■ **Consignes**:
[1] Recopiez fidèlement le passage de l'extrait qui va de « Pour le choix » jusqu'à « tant que photographe? » inclus.
[2] D'après l'extrait, quel boîtier numérique sert aux prises de vue ?

■ **Extrait**:
"""

Les « Portraits baroques » sont nés d’une recherche de personnages pour un scenario de science-fiction. Ce n’est donc pas un hasard si les photos évoquent un univers cinématographique. Claire et moi avons imaginé un futur où les gens seraient dépossédés de leur humanité, où ils n’auraient pas eu d’autre choix que de sombrer dans une douce folie, essayant de retrouver une dignité à leur manière. Nous voulons éprouver notre rapport à l’étrange et à nos différences par la mise en scène de la poésie et de la violence coexistentes, de la psychiatrie dans un monde visiblement malade, avec des personnages délirants et tourmentés dans un espace-temps inconnu. Depuis, cet univers des « baroques » s’étend sur plusieurs séries.

 

4.         Vos personnages semblent faire partie d'un univers ironique et grotesque, évoquant beaucoup de symbolique. Comment avez-vous créé de si charismatiques et incisives personnalités?

 

Il s’agit d’un simulacre du monde qui nous entoure, une manière de parler des difficultés à se trouver, s’accepter et s’imposer.  Ces différentes sensibilités sont explorées au fil des séries «Portraits baroques », « Barrocco ! », « Baroxisme », « Icônes baroques », « Barock’ stars » et « Ancêtres baroques ».

Claire et moi travaillons ensemble sur ce projet. Nous nous concertons avant chaque séance afin d’imaginer les personnages que nous voulons mettre en scène, puis le jour des prises de vue, Claire maquille le modèle.

 

5.         Comment vous-y prenez-vous pour diriger vos modèles? Comment les choisissez-vous ?

 

Pour le choix des modèles n’y a pas de critères physiques ou d’âge et ce ne sont pas des professionnels. Ils sont souvent issus d’un milieu artistique et expriment l’envie d’intégrer cet univers. La séance s’étalant sur une journée, un temps de préparation est consacré à l’élaboration du personnage, ce qui permet au modèle de comprendre et s’impliquer pleinement.

 

6.         Quelles technologies / logiciels / appareils photos utilisez-vous et pourquoi est-ce que ce sont les meilleurs outils pour ce que vous faites, en tant que photographe?

 

J’utilise un boitier numérique Canon 5D Mark 2, pour moi il est important d’utiliser un plein format car je retrouve les mêmes sensations qu’avec l’argentique. En ce qui concerne la lumière, j’ai longtemps utilisé des flashes déportés mais je me suis équipé récemment de flashes de studio Bowens. Je réalise le post-traitement sur Aperture et Photoshop.

"""

■ **Données affichées**:
"""

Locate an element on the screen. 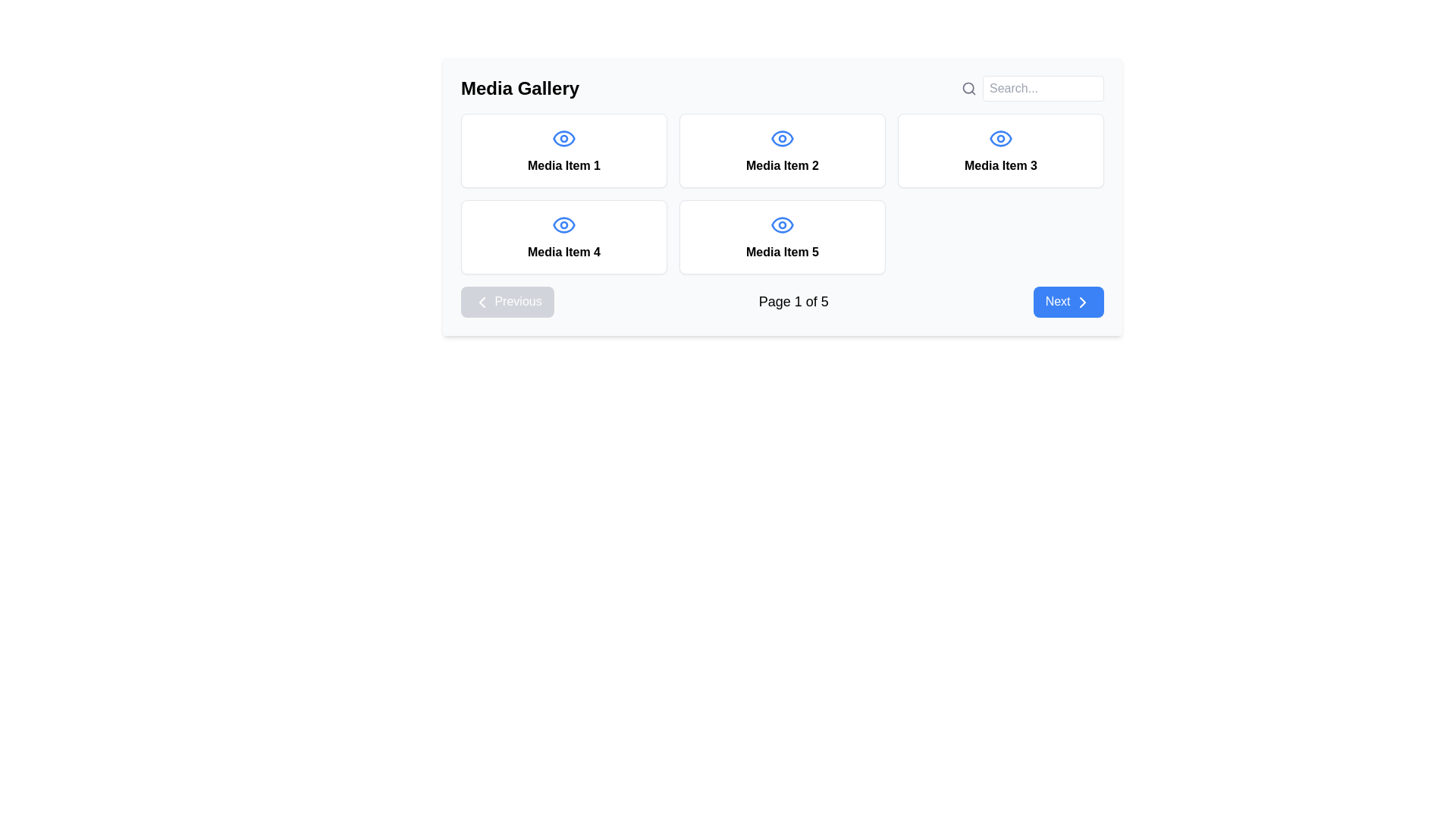 This screenshot has height=819, width=1456. the visibility icon located above the text label of the card labeled 'Media Item 4' in the second row of the media item grid layout is located at coordinates (563, 225).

"""

■ **Réponses**:
[1]
Pour le choix des modèles n’y a pas de critères physiques ou d’âge et ce ne sont pas des professionnels. Ils sont souvent issus d’un milieu artistique et expriment l’envie d’intégrer cet univers. La séance s’étalant sur une journée, un temps de préparation est consacré à l’élaboration du personnage, ce qui permet au modèle de comprendre et s’impliquer pleinement.

 

6.         Quelles technologies / logiciels / appareils photos utilisez-vous et pourquoi est-ce que ce sont les meilleurs outils pour ce que vous faites, en tant que photographe?

[2] Un Canon 5D Mark 2.